Silvio Pessanha Neto – Os primeiros cursos autorizados no âmbito dos editais do Mais Médicos entraram em operação no segundo semestre de 2017. Sendo assim, as primeiras turmas começaram a se formar no meio do ano passado, mas a maioria só passou a ter egresso no final de 2023 e em 2024. Portanto, ainda é cedo para avaliar a política pública com base nos dados da demografia. É possível observar um aumento combinado entre o número de profissionais no interior e a oferta de vagas para estudantes a partir dos cursos implantados por meio de editais da LMM. A regulamentação tem levado mais escolas de medicina a cidades menores e a uma distribuição mais equilibrada em diferentes regiões. Hoje, mais de 60% das vagas estão fora das capitais. O estudo da USP demonstra que, historicamente, essa tendência de levar a educação médica para áreas mais afastadas contrasta com a situação que tínhamos no início do século, nos anos 2000, por exemplo, quando menos da metade das vagas estavam fora das capitais. Isso mostra que essa mudança é relativamente nova, mas está crescendo rapidamente. Precisaremos estudar o destino destes recém-formados, mas, empiricamente, temos observado que muitos deles tem ocupado as vagas de residência que foram criadas nos últimos anos em obediência ao que exigia o próprio edital que concedeu o direito de implantar o curso de graduação em medicina nestas regiões.
O que esperar de positivo dos novos editais e da regulamentação dos cursos de Medicina?

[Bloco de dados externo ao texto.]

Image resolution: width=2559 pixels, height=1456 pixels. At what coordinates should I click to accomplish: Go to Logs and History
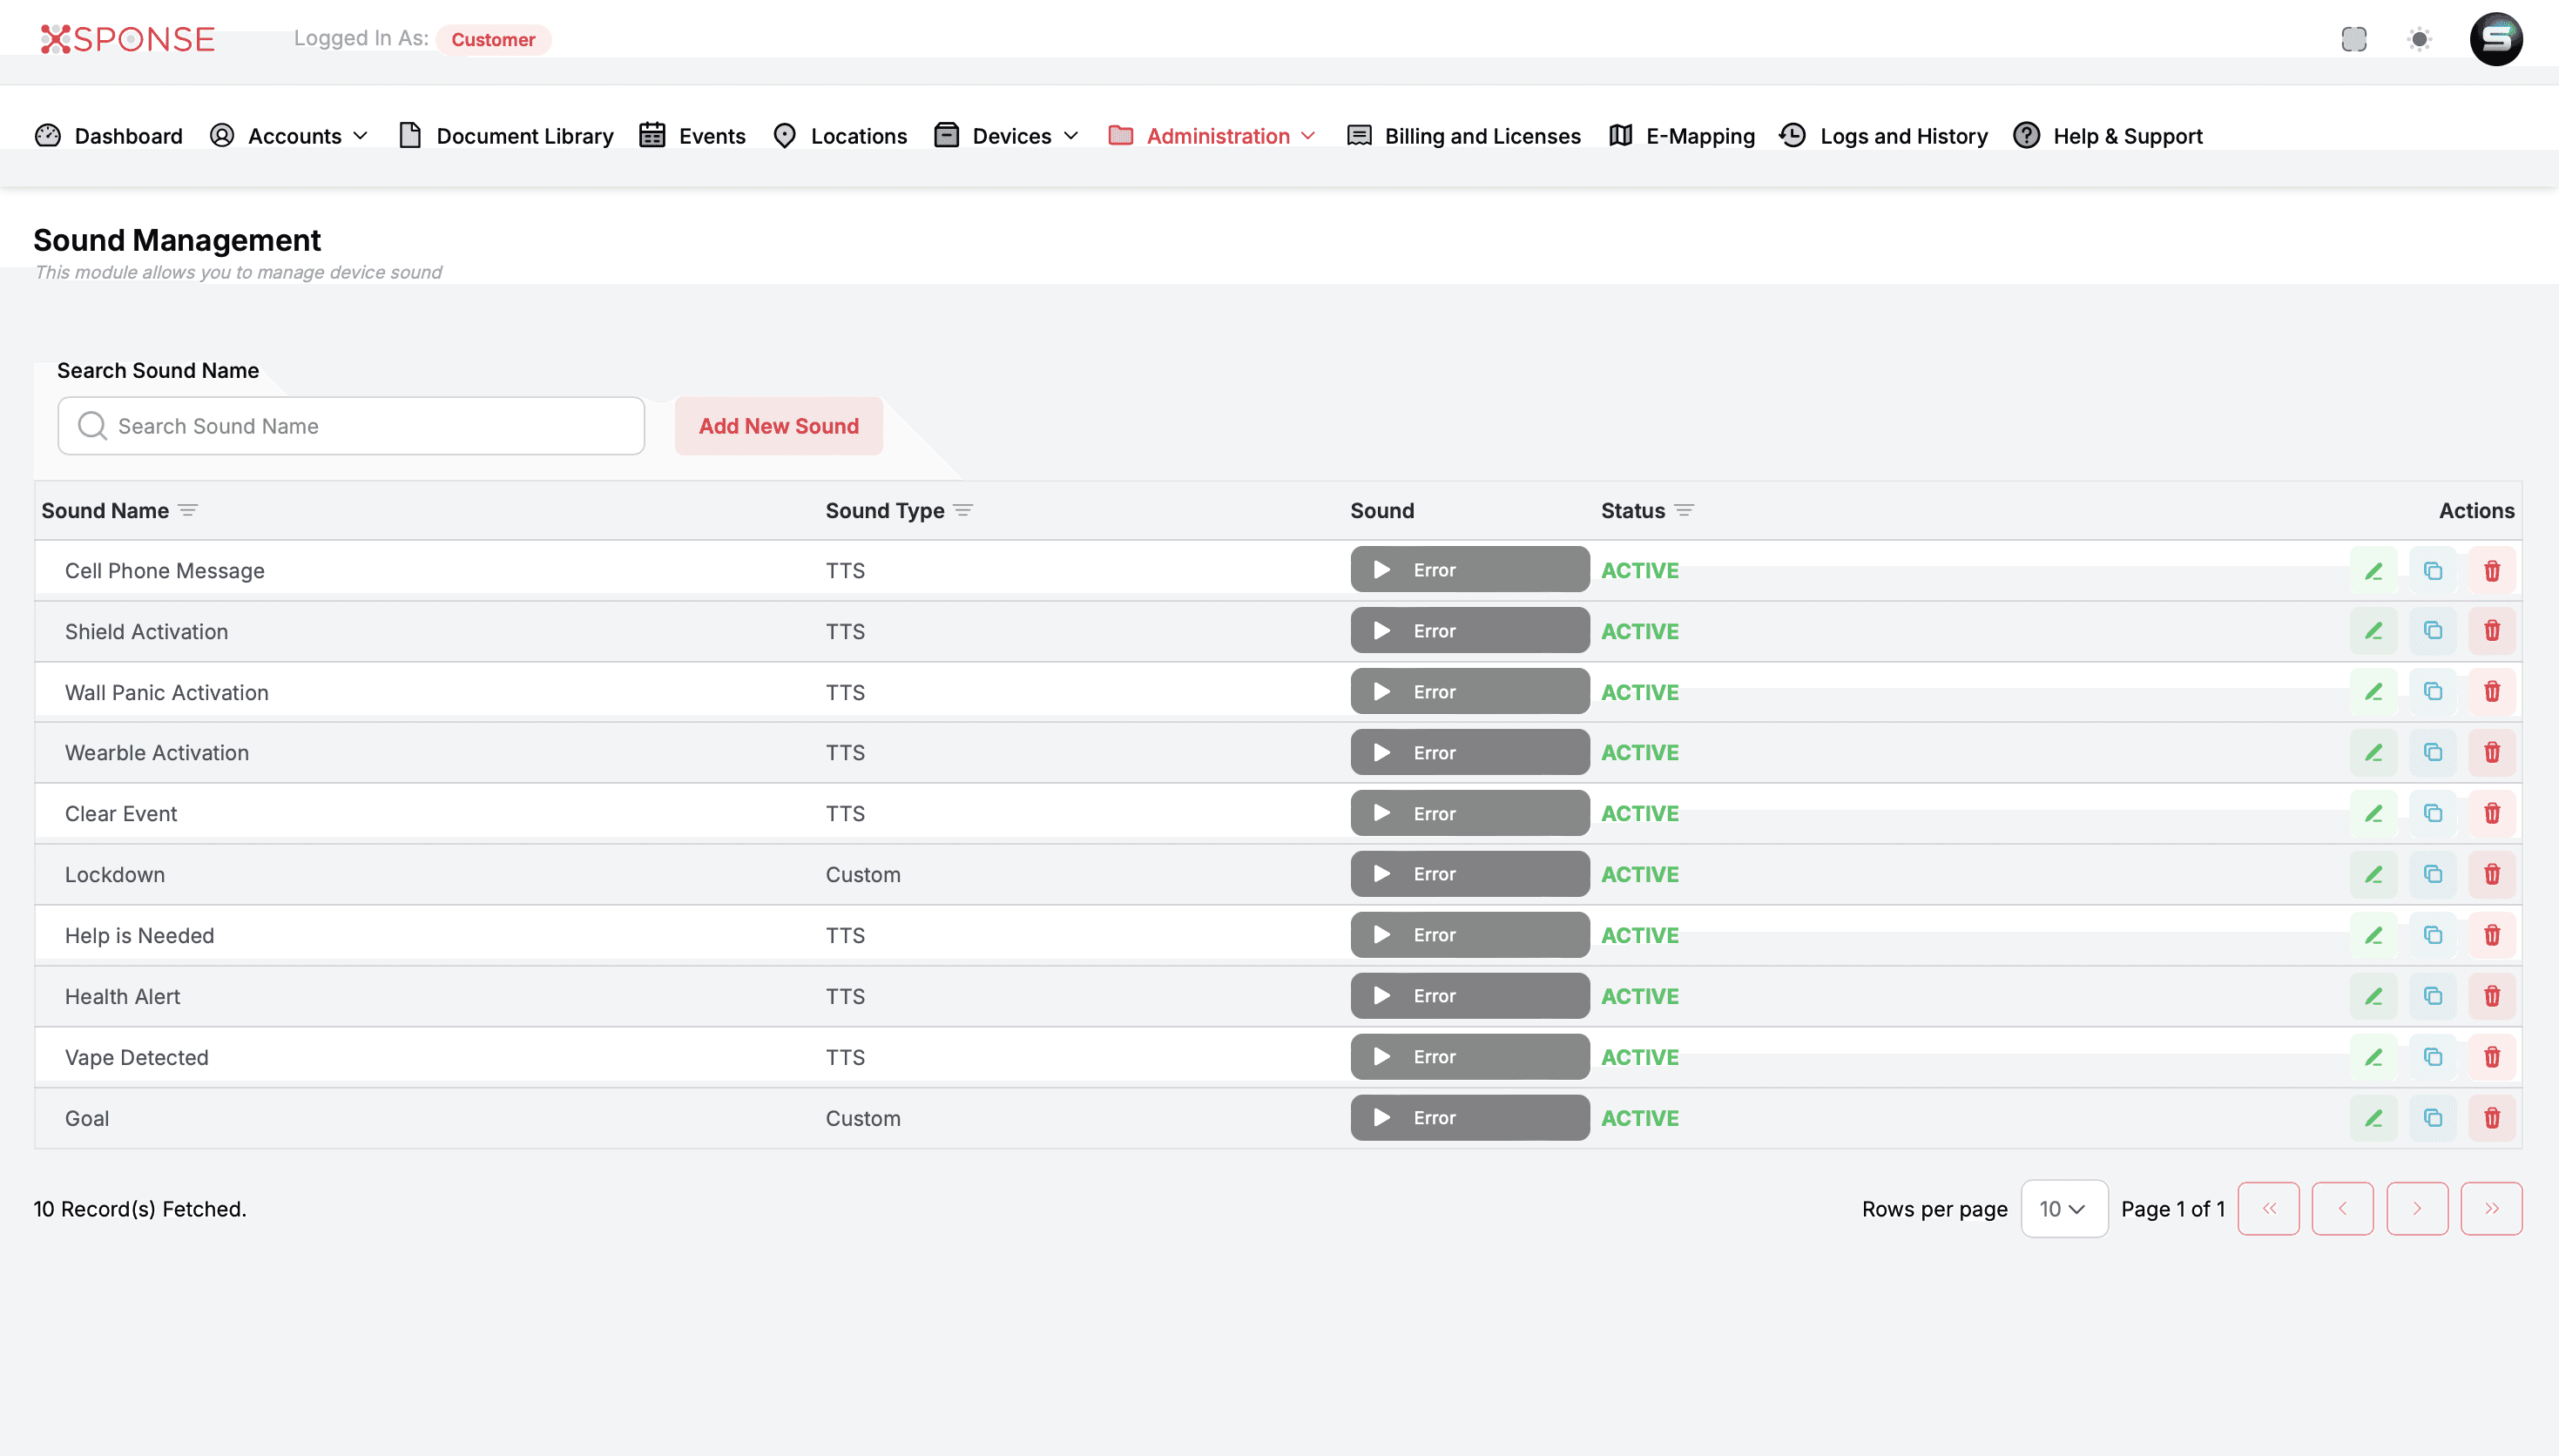1884,136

Silvio Pessanha Neto – Estamos analisando as políticas adotadas para interiorização. É inquestionável que, a partir de 2013, em comparação às tentativas anteriores, sobretudo em escala, houve um maior número de cursos autorizados no interior do que em ciclos anteriores. Ou seja: passou-se a combinar a oferta de mais médicos com medidas de distribuição. E sobre a fixação desses profissionais, de fato, ocorreu um processo recente de maior interiorização do ensino médico no Brasil, com tendência de pulverização da abertura de escolas e vagas de medicina em municípios de menor porte e desconcentração em diferentes regiões. Este movimento, respeitando as regras dos editais dos Mais Médicos, considerando a exigência de se realizar investimentos nas unidades de saúde do SUS, vem promovendo a qualificação dos serviços com a reforma de estruturas físicas, dando maior dignidade ao médico, aos demais profissionais de saúde e aos pacientes, a compra de equipamentos indispensáveis para a prática de uma medicina de qualidade, a formação e treinamento dos colaboradores da Rede e o pagamento de bolsas de Residência Médica. Porém, apesar dessa abertura de escolas médicas do interior dos estados, ainda aguardarmos os resultados de estudos dedicados a nos mostrar os efeitos dessa expansão, que prioriza, sem dúvida, os desassistidos e a qualificação de quem irá atender essas comunidades. É importante observar que a política pública prevista pela Lei do Mais Médicos vem sendo aprimorada. O novo edital, por exemplo, avança com novos critérios que permitem identificar as regiões onde ainda se observa demanda social para a oferta do curso, utilizando o limite de 2,5 médicos para cada mil habitantes. Portanto, prioriza a promoção à desconcentração médica, na pontuação das propostas das instituições de ensino que pretendem implantar novos cursos, identificando locais que tenham uma rede de saúde nem tão precária que não se possa qualificar para a adequada formação médica, nem tão desenvolvida que a presença do curso não promova melhorias no atendimento à população. Desta forma, busca-se zelar pela medicina de qualidade e pelos princípios do Estado Democrático de Direito que prevê assistência médica a todos os brasileiros.